Description
Accurate cancer subtype identification is fundamental to precision medicine and personalized treatment planning. While DNA methylation has emerged as a powerful epigenetic biomarker for cancer subtyping, the lack of labeled methylome datasets has limited its practical application. This research paper presents meth-SemiCancer, a novel semi-supervised learning framework designed to overcome data scarcity in DNA methylation–based cancer subtype classification.

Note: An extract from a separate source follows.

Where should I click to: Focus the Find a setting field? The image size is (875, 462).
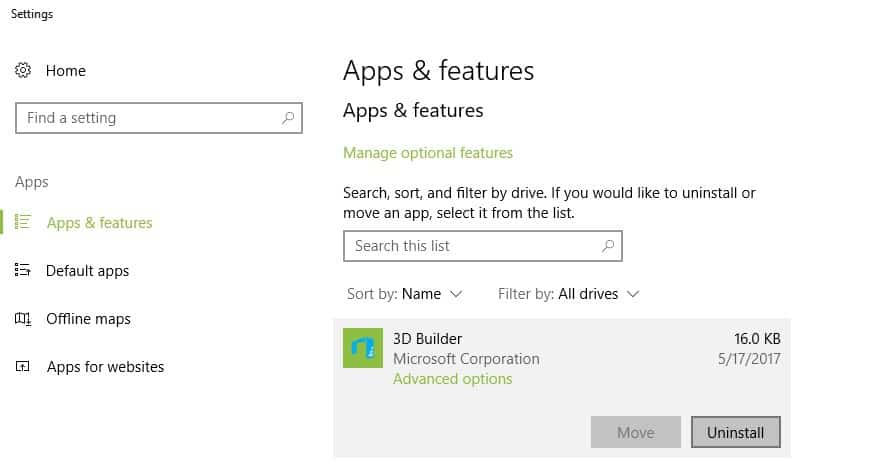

The proposed approach first pre-trains a neural network model using labeled DNA methylation datasets from The Cancer Genome Atlas. It then assigns pseudo-labels to unlabeled methylation datasets sourced from public repositories such as GEO. Through iterative fine-tuning using both labeled and pseudo-labeled data, meth-SemiCancer improves classification robustness and reduces overfitting.
The framework is evaluated across six cancer types, including breast, colon, glioblastoma, prostate, renal, and thyroid cancers. Experimental results demonstrate that meth-SemiCancer consistently outperforms traditional machine-learning classifiers such as SVM, Random Forest, and KNN, achieving higher F1-scores and Matthews correlation coefficients. The study further shows that incorporating unlabeled samples significantly enhances model generalization.
This paper is highly valuable for researchers in bioinformatics, computational biology, epigenetics, and medical AI. It provides a practical and extensible methodology for exploiting large unlabeled methylation datasets to improve cancer subtype classification.